Wisconsin police this week arrested a former high school principal and top education official in New York on a charge of using a computer to facilitate a sex crime with a child.
David Hay, 39, was picked up at General Mitchell International Airport in Milwaukee on Sunday when he flew to Wisconsin to meet who he thought was a 14-year-old boy but was in fact an undercover police officer, the Milwaukee Journal-Sentinel reported.
Hay, who was deputy chief of staff to New York City schools chancellor Richard A. Carranza, was charged in federal court on Friday.
Prosecutors told the court that Hay met “Colton” on a dating app in July and began sending sexually explicit messages. He arranged to meet the teen and booked a “whirlpool suite” in a hotel in Neenah, Wisconsin, prosecutors said, according to the New York Times.
Prosecutors also said that investigators found nine sexually explicit photographs of a former student on his cellphone. According to the complaint unsealed on Friday, the student was in high school and under 18 at the time the photos were made. The boy was a student at Tomah High School in Wisconsin, where Hay was principal from 2011 until 2014, when he was accepted at the Harvard Graduate School of Education to work on his doctorate.

========================================================================

* _Exercise requirements_
a – Repeat, word for word, the stretch of the news report from "Prosecutors also said" through "on his doctorate.".
b – Summarize the news report in two sentences.

========================================================================

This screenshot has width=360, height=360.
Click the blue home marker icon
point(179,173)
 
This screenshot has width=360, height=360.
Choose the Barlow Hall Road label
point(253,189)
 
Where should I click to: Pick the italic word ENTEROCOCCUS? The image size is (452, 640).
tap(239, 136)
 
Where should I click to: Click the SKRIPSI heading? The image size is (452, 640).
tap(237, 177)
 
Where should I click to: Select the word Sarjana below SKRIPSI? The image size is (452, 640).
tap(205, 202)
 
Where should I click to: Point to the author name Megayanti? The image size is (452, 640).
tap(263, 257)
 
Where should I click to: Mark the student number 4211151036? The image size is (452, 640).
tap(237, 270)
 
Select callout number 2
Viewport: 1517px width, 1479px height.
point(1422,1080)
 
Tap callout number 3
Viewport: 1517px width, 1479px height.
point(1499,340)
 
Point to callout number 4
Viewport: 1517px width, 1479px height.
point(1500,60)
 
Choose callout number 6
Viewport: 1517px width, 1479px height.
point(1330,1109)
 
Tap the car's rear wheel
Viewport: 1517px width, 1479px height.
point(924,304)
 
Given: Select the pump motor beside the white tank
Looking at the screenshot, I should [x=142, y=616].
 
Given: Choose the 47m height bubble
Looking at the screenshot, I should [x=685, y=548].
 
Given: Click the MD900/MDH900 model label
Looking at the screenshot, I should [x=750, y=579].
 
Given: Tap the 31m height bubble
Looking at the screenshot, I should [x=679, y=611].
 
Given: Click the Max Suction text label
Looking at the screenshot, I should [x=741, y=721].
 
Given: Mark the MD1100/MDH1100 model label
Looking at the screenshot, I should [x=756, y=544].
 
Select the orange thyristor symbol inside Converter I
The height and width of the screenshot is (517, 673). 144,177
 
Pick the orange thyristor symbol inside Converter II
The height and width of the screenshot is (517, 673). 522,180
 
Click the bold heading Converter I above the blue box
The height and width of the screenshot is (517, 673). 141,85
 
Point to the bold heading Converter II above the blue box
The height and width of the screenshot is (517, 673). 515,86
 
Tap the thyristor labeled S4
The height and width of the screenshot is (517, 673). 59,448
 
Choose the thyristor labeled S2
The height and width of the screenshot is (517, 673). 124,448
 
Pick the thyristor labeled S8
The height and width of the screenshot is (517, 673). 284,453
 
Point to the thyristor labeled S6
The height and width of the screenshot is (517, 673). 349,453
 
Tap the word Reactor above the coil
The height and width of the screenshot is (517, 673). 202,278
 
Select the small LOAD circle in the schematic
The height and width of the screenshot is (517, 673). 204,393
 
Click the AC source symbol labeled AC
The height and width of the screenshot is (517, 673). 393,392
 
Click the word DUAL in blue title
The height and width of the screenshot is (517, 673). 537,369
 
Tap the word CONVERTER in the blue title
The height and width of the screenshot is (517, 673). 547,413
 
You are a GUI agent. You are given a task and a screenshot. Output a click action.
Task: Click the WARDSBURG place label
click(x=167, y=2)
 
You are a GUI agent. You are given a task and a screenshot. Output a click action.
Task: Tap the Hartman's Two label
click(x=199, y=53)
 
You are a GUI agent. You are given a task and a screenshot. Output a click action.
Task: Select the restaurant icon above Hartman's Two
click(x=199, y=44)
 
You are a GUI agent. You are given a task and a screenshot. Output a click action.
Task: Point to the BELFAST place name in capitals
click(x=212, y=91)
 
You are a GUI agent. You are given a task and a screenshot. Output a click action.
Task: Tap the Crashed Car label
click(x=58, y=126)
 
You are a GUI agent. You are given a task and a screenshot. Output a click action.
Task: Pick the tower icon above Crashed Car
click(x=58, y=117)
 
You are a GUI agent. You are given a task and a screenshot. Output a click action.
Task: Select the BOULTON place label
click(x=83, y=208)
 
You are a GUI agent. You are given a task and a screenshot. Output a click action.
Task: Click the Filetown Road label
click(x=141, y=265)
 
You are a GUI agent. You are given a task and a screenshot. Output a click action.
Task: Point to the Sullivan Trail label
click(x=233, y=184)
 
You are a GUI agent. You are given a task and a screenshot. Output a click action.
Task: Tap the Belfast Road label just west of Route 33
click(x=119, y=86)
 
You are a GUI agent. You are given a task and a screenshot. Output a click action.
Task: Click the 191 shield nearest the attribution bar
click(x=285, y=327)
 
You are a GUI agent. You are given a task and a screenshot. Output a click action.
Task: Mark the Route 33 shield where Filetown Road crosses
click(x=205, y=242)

========================================================================

* _Answer list_
a –
Prosecutors also said that investigators found nine sexually explicit photographs of a former student on his cellphone. According to the complaint unsealed on Friday, the student was in high school and under 18 at the time the photos were made. The boy was a student at Tomah High School in Wisconsin, where Hay was principal from 2011 until 2014, when he was accepted at the Harvard Graduate School of Education to work on his doctorate.

b – David Hay, a former high school principal and deputy chief of staff to New York City schools chancellor Richard A. Carranza, was arrested at Milwaukee's airport when he flew to Wisconsin to meet someone he believed was a 14-year-old boy but who was an undercover police officer. He was charged in federal court with using a computer to facilitate a sex crime with a child, and prosecutors said investigators also found nine sexually explicit photographs of a former student on his cellphone.